A janitor is cleaning a church near the confessional when the priest pokes his head out and motions for him to come over and says to him, "Listen. I really have to go to the bathroom. I need you to hear confessions for me while am away. I won't be long."
The janitor says, "But father, I would have no idea what penance to give out."
The priest replies, "Don't worry, there's a list on the wall that spells out what to give for each sin."
The janitor reluctantly agrees and takes over in the confessional.
The first person comes in and says, "Forgive me father for I have sinned, it has been 2 months since my last confession and I lied."
The janitor scans the list, "lied, lied, lied...aha! Go say 5 Hail Mary's and 5 Our Fathers."
After thanking him the person leaves and the janitor thinks, "boy this is pretty easy."

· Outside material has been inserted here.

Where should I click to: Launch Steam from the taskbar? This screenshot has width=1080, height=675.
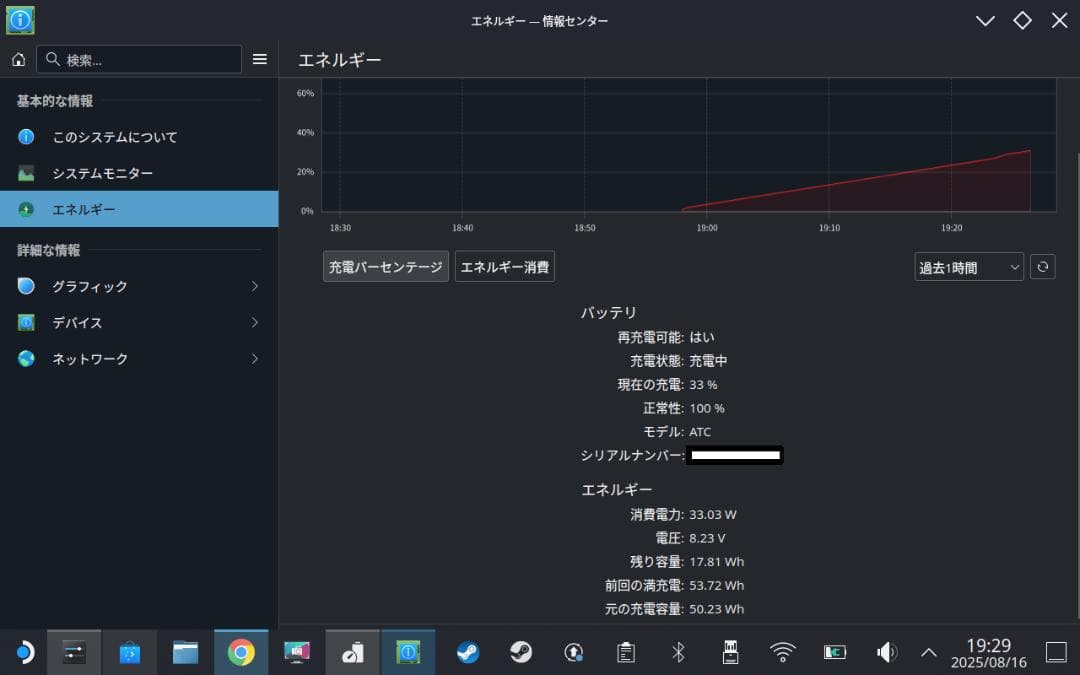coord(467,651)
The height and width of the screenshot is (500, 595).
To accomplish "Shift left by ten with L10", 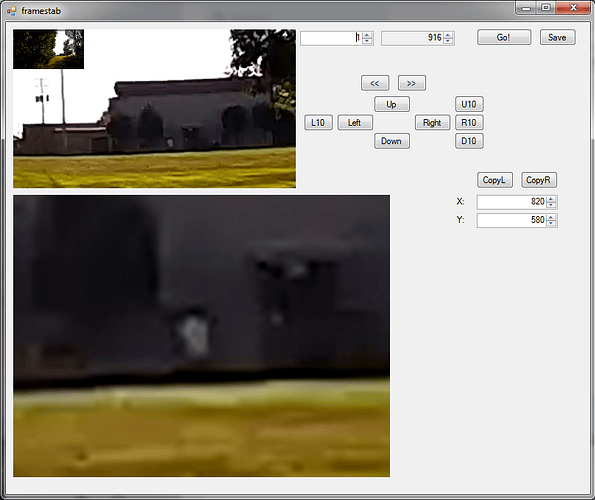I will (x=318, y=123).
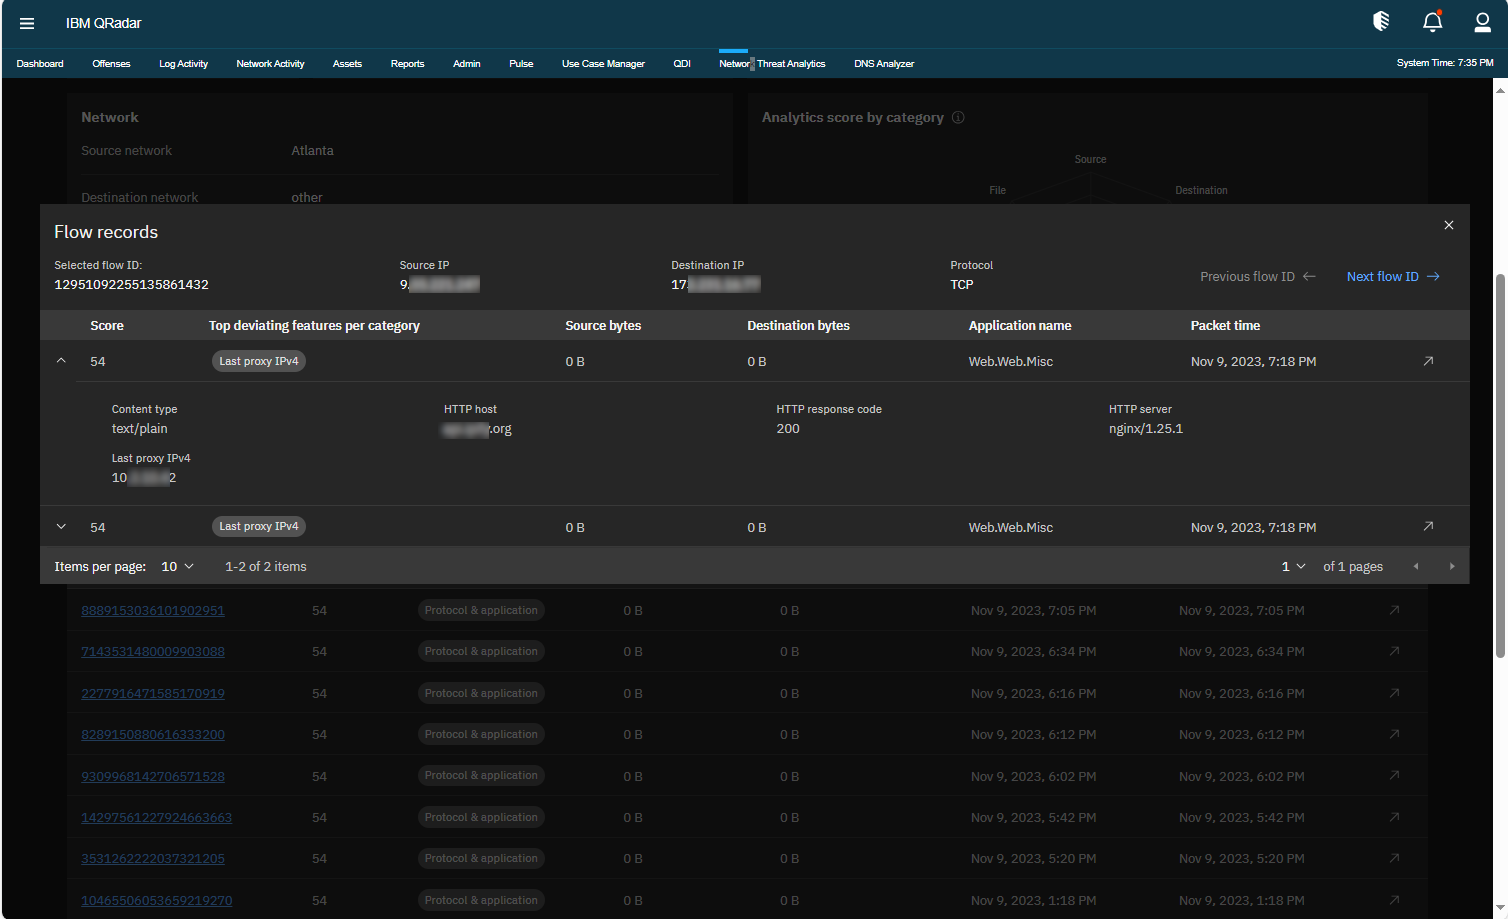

The next person comes in and says, "Forgive me father for I have sinned, it has been 8 months since my last confession and I committed an act of adultery."
"Adultery, adultery, adultery, aha! Go say 20 Hail Mary's and 10 Our Fathers."
Again the person thanks him and leaves. The next person comes in.
"Forgive me father for I have sinned and it has been 1 year since my last confession and I committed multiple acts of oral sex."
Scanning the list, "oral sex, oral sex, oral sex, oral sex...shit. It isn't on there."
In a panic he peaks out of the confessional and sees a couple of altar boys coming by and stops them. "Quick, boys, tell me, what does the father give out for oral sex?"
The altar boys reply, "Ahh, usually a bag of chips and a bottle of pop!"